Exercise directions –
Of the entries below, return exactly those lines that fall between the one containing "Given: Open the app selector dropdown" and the one containing "This screenshot has", the two end lines included.

Data –
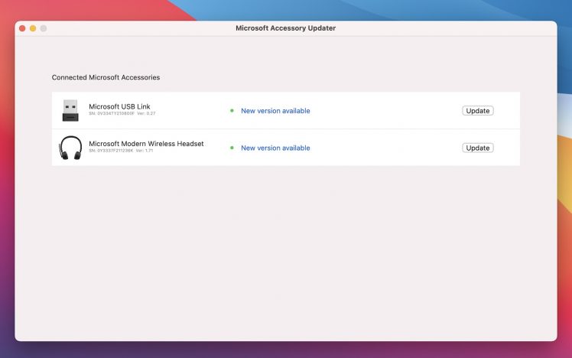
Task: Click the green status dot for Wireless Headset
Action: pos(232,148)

--

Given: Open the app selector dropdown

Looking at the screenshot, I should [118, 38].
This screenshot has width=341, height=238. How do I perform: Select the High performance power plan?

Answer to this task –
Given: Open the app selector dropdown

Looking at the screenshot, I should [118, 38].
This screenshot has width=341, height=238. How do I perform: Select the High performance power plan?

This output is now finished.